Bulgarian authorities see illegal attempts to destabilize banking system

Bulgarian authorities on Friday saw illegal attempts to destabilize country's banking system amid queues of people trying to withdraw their money from cash desks....

Bulgarian Interior Minister Tsvetlin Yovchev told reporters that there has been an attack through the Internet and text messages via mobile phones to massively disturb people.

"We have found malicious and deliberate attempts to destabilize the banking system, and an investigation has been carried out in this direction since yesterday," Yovchev said.


This is an extremely serious crime and people who engage in such activity will suffer severe punishment, he added.

Meanwhile, Ivan Iskrov, governor of the Bulgarian National Bank (BNB) said in a statement that Bulgarian banking system has a good performance and is functioning smoothly, but in the last days an attempt is made to destabilize the country through organized attack on Bulgarian banks without any reason.

Data provided:
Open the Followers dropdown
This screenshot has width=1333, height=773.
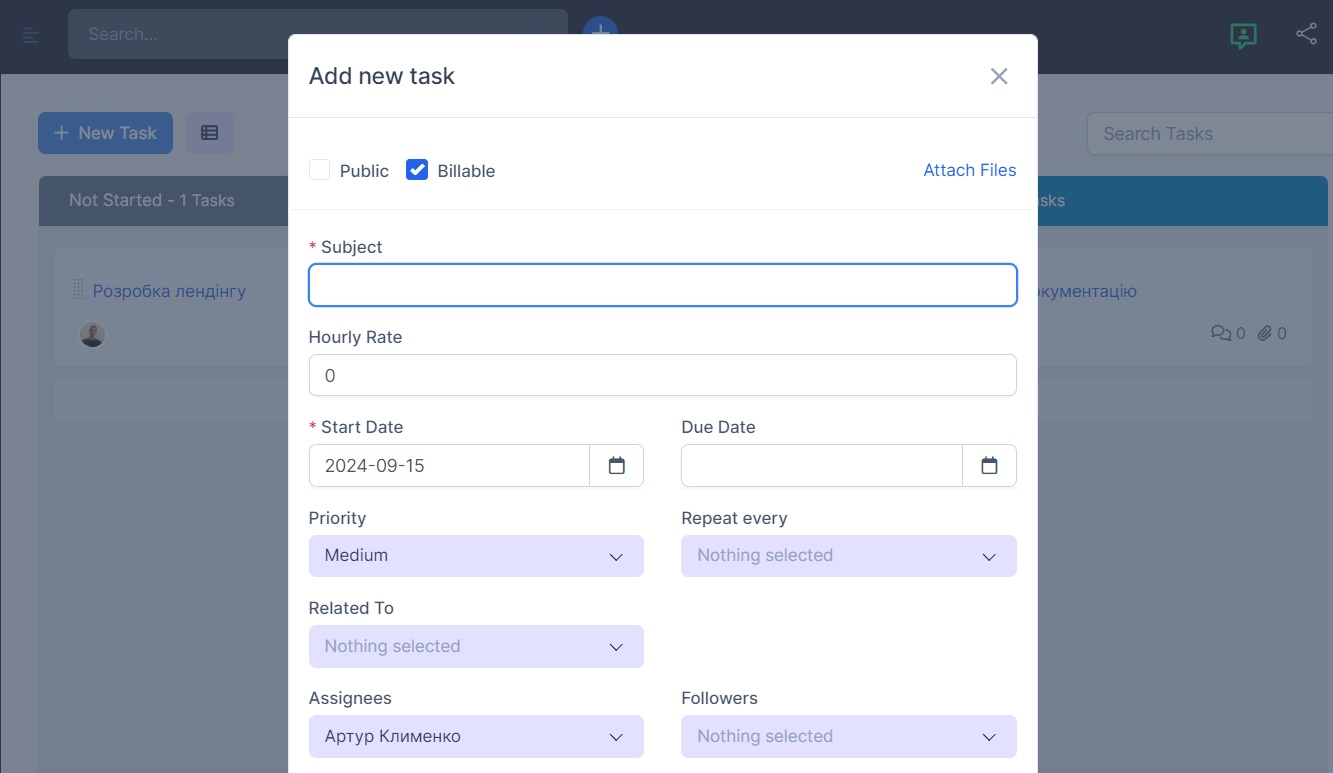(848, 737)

Written request 1: According to the article on Bulgaria's banking system, who is the governor of the Bulgarian National Bank?
Written request 2: List each point that Interior Minister Tsvetlin Yovchev makes in the article on Bulgaria's banking system.
Written request 3: Pick up the article on Bulgaria's banking system after its final sentence and write the next few paragraphs.

Final result 1: Ivan Iskrov

Final result 2:
- There has been an attack through the Internet and text messages via mobile phones to massively disturb people.
- Authorities have found malicious and deliberate attempts to destabilize the banking system, and an investigation has been carried out in this direction since the day before.
- This is an extremely serious crime, and people who engage in such activity will suffer severe punishment.

Final result 3:
"Such criminal acts are directly directed against the savings of every Bulgarian citizen and against financial stability as an essential element of national security," he said.

BNB explicitly states that it will use all its means and resources to ensure people's savings, Iskrov said.

In turn, Bulgarian President Rosen Plevneliev "strongly condemned sustained efforts to destabilize the banking system" and urged citizens "not to succumb to rumors and speculation."

"Bulgarian banking system is well capitalized and regulated and enjoys the trust of international markets," he said according to a press release sent by his press office.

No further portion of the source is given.